Dataset entries:
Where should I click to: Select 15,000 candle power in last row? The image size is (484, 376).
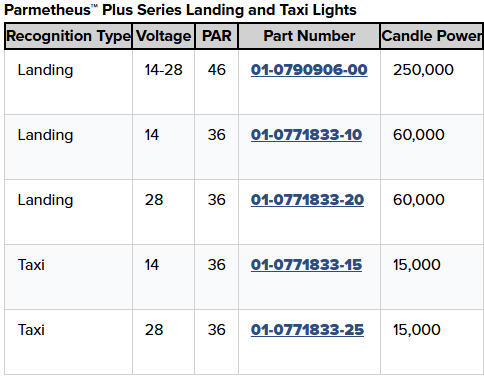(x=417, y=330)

* * *

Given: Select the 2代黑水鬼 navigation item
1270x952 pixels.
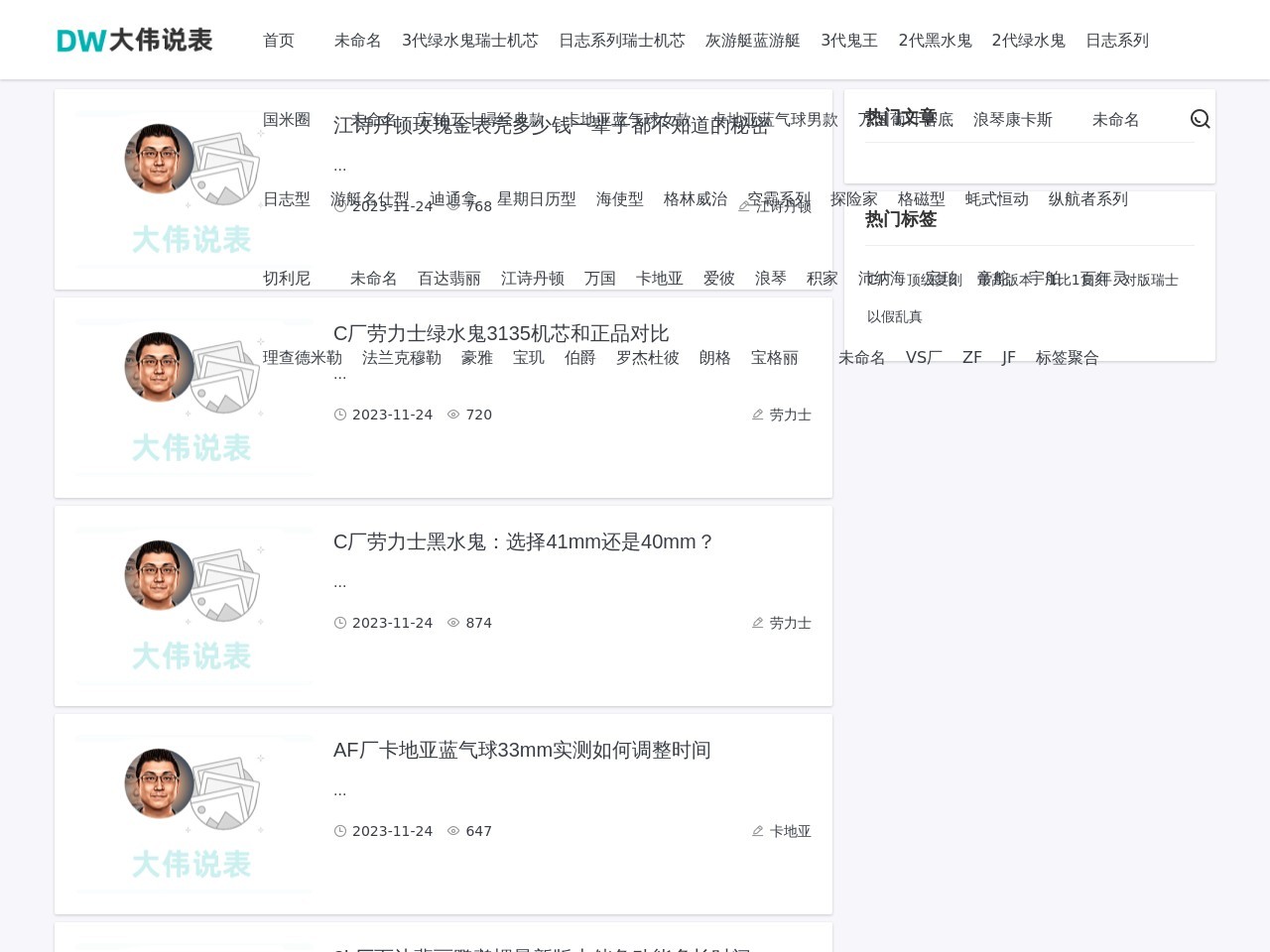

---

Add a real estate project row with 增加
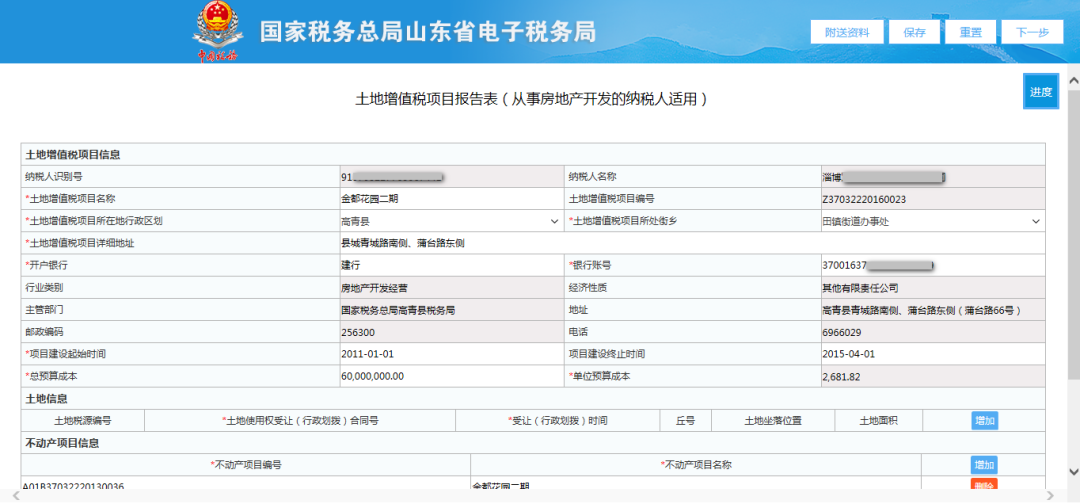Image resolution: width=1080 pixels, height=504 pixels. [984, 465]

What this task involves:
Copy the stretch of the records above that runs from the line with "Given: Select the 2代黑水鬼 navigation item" through the line with "1270x952 pixels.". Both end lines belong in the copy, and nothing else does.

Output:
Given: Select the 2代黑水鬼 navigation item
1270x952 pixels.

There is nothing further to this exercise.